** BEGIN EXERCISE MATERIAL **

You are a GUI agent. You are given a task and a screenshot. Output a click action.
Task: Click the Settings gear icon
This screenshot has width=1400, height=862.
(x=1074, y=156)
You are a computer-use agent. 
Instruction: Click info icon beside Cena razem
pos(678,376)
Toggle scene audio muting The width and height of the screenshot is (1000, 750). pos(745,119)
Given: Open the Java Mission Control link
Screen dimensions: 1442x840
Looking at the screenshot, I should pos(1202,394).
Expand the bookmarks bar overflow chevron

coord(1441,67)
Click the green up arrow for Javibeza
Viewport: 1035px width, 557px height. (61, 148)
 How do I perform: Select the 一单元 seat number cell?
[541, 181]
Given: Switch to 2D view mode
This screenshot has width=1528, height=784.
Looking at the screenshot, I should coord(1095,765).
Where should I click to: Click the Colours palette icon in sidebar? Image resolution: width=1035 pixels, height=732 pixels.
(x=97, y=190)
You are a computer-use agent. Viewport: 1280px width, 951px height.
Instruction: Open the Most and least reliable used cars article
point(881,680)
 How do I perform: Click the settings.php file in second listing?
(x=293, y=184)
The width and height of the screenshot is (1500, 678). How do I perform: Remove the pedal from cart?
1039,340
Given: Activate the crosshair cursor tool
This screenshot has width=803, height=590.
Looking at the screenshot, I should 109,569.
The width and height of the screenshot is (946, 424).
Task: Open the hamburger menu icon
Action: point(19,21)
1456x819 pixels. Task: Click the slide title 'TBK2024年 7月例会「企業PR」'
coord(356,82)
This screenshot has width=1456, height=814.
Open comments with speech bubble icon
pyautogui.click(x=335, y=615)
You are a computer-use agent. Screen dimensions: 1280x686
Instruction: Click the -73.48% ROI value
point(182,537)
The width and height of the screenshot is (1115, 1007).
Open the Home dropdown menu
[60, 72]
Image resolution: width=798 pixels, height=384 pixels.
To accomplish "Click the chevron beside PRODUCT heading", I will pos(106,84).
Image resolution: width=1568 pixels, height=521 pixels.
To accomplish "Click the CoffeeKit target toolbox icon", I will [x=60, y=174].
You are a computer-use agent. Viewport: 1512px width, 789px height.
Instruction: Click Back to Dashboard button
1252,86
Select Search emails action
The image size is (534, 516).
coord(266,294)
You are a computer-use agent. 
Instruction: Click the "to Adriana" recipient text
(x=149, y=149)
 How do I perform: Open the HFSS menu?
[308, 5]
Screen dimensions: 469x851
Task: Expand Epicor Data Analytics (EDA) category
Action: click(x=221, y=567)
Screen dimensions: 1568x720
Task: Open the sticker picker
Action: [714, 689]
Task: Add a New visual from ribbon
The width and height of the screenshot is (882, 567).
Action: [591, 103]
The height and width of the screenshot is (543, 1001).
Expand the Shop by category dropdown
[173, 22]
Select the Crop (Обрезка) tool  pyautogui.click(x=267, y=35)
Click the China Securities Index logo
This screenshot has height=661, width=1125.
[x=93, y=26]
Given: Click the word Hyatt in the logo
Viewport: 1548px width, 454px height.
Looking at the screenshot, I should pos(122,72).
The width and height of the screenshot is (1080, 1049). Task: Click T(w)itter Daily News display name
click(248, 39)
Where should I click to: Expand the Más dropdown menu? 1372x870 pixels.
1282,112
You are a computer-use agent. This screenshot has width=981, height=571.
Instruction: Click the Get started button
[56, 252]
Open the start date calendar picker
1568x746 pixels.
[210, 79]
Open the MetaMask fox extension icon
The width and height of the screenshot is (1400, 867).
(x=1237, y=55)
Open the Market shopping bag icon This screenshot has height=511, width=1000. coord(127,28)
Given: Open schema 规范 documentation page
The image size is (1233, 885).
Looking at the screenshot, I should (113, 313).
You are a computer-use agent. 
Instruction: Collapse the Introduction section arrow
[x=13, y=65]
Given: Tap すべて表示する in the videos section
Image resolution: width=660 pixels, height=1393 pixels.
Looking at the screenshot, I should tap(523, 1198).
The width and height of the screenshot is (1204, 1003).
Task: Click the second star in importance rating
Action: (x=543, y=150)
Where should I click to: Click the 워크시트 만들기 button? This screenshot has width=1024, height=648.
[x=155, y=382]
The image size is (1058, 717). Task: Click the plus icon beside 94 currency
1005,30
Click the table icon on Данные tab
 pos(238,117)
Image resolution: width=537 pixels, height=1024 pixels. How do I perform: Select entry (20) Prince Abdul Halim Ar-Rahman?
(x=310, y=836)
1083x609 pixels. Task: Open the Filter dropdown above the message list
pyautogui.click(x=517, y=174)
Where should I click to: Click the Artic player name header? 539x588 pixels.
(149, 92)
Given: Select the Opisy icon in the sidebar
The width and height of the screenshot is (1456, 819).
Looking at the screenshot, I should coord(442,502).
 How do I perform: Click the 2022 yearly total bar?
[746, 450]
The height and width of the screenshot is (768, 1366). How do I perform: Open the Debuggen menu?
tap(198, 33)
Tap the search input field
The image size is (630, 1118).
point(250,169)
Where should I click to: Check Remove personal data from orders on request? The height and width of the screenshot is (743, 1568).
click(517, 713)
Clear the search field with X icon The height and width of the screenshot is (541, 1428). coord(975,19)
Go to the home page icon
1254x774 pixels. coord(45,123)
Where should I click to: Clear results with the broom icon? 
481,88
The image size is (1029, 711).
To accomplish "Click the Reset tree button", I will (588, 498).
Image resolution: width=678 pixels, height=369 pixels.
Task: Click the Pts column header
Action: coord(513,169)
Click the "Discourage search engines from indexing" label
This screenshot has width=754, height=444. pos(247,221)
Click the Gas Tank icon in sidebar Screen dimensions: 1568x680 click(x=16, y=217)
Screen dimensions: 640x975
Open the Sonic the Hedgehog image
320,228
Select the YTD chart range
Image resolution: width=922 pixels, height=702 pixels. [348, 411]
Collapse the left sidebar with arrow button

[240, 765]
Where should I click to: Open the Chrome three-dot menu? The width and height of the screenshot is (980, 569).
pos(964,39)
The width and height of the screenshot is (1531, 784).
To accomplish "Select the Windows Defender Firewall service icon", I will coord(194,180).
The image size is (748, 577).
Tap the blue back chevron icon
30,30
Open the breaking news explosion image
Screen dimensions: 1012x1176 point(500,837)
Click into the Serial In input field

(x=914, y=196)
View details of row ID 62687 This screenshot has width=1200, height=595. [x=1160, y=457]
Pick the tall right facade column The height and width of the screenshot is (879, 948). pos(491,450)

** END EXERCISE MATERIAL **

• **WHAT YOU HAVE TO DO**
Turn all of the data above into a numbered list with one line per item, leaving out the blank lines.

• **SOLUTION TO THIS EXERCISE**
1. You are a GUI agent. You are given a task and a screenshot. Output a click action.
2. Task: Click the Settings gear icon
3. This screenshot has width=1400, height=862.
4. (x=1074, y=156)
5. You are a computer-use agent. 
6. Instruction: Click info icon beside Cena razem
7. pos(678,376)
8. Toggle scene audio muting The width and height of the screenshot is (1000, 750). pos(745,119)
9. Given: Open the Java Mission Control link
10. Screen dimensions: 1442x840
11. Looking at the screenshot, I should pos(1202,394).
12. Expand the bookmarks bar overflow chevron
13. coord(1441,67)
14. Click the green up arrow for Javibeza
15. Viewport: 1035px width, 557px height. (61, 148)
16.  How do I perform: Select the 一单元 seat number cell?
17. [541, 181]
18. Given: Switch to 2D view mode
19. This screenshot has width=1528, height=784.
20. Looking at the screenshot, I should coord(1095,765).
21. Where should I click to: Click the Colours palette icon in sidebar? Image resolution: width=1035 pixels, height=732 pixels.
22. (x=97, y=190)
23. You are a computer-use agent. Viewport: 1280px width, 951px height.
24. Instruction: Open the Most and least reliable used cars article
25. point(881,680)
26.  How do I perform: Click the settings.php file in second listing?
27. (x=293, y=184)
28. The width and height of the screenshot is (1500, 678). How do I perform: Remove the pedal from cart?
29. 1039,340
30. Given: Activate the crosshair cursor tool
31. This screenshot has width=803, height=590.
32. Looking at the screenshot, I should 109,569.
33. The width and height of the screenshot is (946, 424).
34. Task: Open the hamburger menu icon
35. Action: point(19,21)
36. 1456x819 pixels. Task: Click the slide title 'TBK2024年 7月例会「企業PR」'
37. coord(356,82)
38. This screenshot has width=1456, height=814.
39. Open comments with speech bubble icon
40. pyautogui.click(x=335, y=615)
41. You are a computer-use agent. Screen dimensions: 1280x686
42. Instruction: Click the -73.48% ROI value
43. point(182,537)
44. The width and height of the screenshot is (1115, 1007).
45. Open the Home dropdown menu
46. [60, 72]
47. Image resolution: width=798 pixels, height=384 pixels.
48. To accomplish "Click the chevron beside PRODUCT heading", I will pos(106,84).
49. Image resolution: width=1568 pixels, height=521 pixels.
50. To accomplish "Click the CoffeeKit target toolbox icon", I will [x=60, y=174].
51. You are a computer-use agent. Viewport: 1512px width, 789px height.
52. Instruction: Click Back to Dashboard button
53. 1252,86
54. Select Search emails action
55. The image size is (534, 516).
56. coord(266,294)
57. You are a computer-use agent. 
58. Instruction: Click the "to Adriana" recipient text
59. (x=149, y=149)
60.  How do I perform: Open the HFSS menu?
61. [308, 5]
62. Screen dimensions: 469x851
63. Task: Expand Epicor Data Analytics (EDA) category
64. Action: click(x=221, y=567)
65. Screen dimensions: 1568x720
66. Task: Open the sticker picker
67. Action: [714, 689]
68. Task: Add a New visual from ribbon
69. The width and height of the screenshot is (882, 567).
70. Action: [591, 103]
71. The height and width of the screenshot is (543, 1001).
72. Expand the Shop by category dropdown
73. [173, 22]
74. Select the Crop (Обрезка) tool  pyautogui.click(x=267, y=35)
75. Click the China Securities Index logo
76. This screenshot has height=661, width=1125.
77. [x=93, y=26]
78. Given: Click the word Hyatt in the logo
79. Viewport: 1548px width, 454px height.
80. Looking at the screenshot, I should pos(122,72).
81. The width and height of the screenshot is (1080, 1049). Task: Click T(w)itter Daily News display name
82. click(248, 39)
83. Where should I click to: Expand the Más dropdown menu? 1372x870 pixels.
84. 1282,112
85. You are a computer-use agent. This screenshot has width=981, height=571.
86. Instruction: Click the Get started button
87. [56, 252]
88. Open the start date calendar picker
89. 1568x746 pixels.
90. [210, 79]
91. Open the MetaMask fox extension icon
92. The width and height of the screenshot is (1400, 867).
93. (x=1237, y=55)
94. Open the Market shopping bag icon This screenshot has height=511, width=1000. coord(127,28)
95. Given: Open schema 规范 documentation page
96. The image size is (1233, 885).
97. Looking at the screenshot, I should (113, 313).
98. You are a computer-use agent. 
99. Instruction: Collapse the Introduction section arrow
100. [x=13, y=65]
101. Given: Tap すべて表示する in the videos section
102. Image resolution: width=660 pixels, height=1393 pixels.
103. Looking at the screenshot, I should tap(523, 1198).
104. The width and height of the screenshot is (1204, 1003).
105. Task: Click the second star in importance rating
106. Action: (x=543, y=150)
107. Where should I click to: Click the 워크시트 만들기 button? This screenshot has width=1024, height=648.
108. [x=155, y=382]
109. The image size is (1058, 717). Task: Click the plus icon beside 94 currency
110. 1005,30
111. Click the table icon on Данные tab
112.  pos(238,117)
113. Image resolution: width=537 pixels, height=1024 pixels. How do I perform: Select entry (20) Prince Abdul Halim Ar-Rahman?
114. (x=310, y=836)
115. 1083x609 pixels. Task: Open the Filter dropdown above the message list
116. pyautogui.click(x=517, y=174)
117. Where should I click to: Click the Artic player name header? 539x588 pixels.
118. (149, 92)
119. Given: Select the Opisy icon in the sidebar
120. The width and height of the screenshot is (1456, 819).
121. Looking at the screenshot, I should coord(442,502).
122.  How do I perform: Click the 2022 yearly total bar?
123. [746, 450]
124. The height and width of the screenshot is (768, 1366). How do I perform: Open the Debuggen menu?
125. tap(198, 33)
126. Tap the search input field
127. The image size is (630, 1118).
128. point(250,169)
129. Where should I click to: Check Remove personal data from orders on request? The height and width of the screenshot is (743, 1568).
130. click(517, 713)
131. Clear the search field with X icon The height and width of the screenshot is (541, 1428). coord(975,19)
132. Go to the home page icon
133. 1254x774 pixels. coord(45,123)
134. Where should I click to: Clear results with the broom icon? 
135. 481,88
136. The image size is (1029, 711).
137. To accomplish "Click the Reset tree button", I will (588, 498).
138. Image resolution: width=678 pixels, height=369 pixels.
139. Task: Click the Pts column header
140. Action: coord(513,169)
141. Click the "Discourage search engines from indexing" label
142. This screenshot has width=754, height=444. pos(247,221)
143. Click the Gas Tank icon in sidebar Screen dimensions: 1568x680 click(x=16, y=217)
144. Screen dimensions: 640x975
145. Open the Sonic the Hedgehog image
146. 320,228
147. Select the YTD chart range
148. Image resolution: width=922 pixels, height=702 pixels. [348, 411]
149. Collapse the left sidebar with arrow button
150. [240, 765]
151. Where should I click to: Open the Chrome three-dot menu? The width and height of the screenshot is (980, 569).
152. pos(964,39)
153. The width and height of the screenshot is (1531, 784).
154. To accomplish "Select the Windows Defender Firewall service icon", I will coord(194,180).
155. The image size is (748, 577).
156. Tap the blue back chevron icon
157. 30,30
158. Open the breaking news explosion image
159. Screen dimensions: 1012x1176 point(500,837)
160. Click into the Serial In input field
161. (x=914, y=196)
162. View details of row ID 62687 This screenshot has width=1200, height=595. [x=1160, y=457]
163. Pick the tall right facade column The height and width of the screenshot is (879, 948). pos(491,450)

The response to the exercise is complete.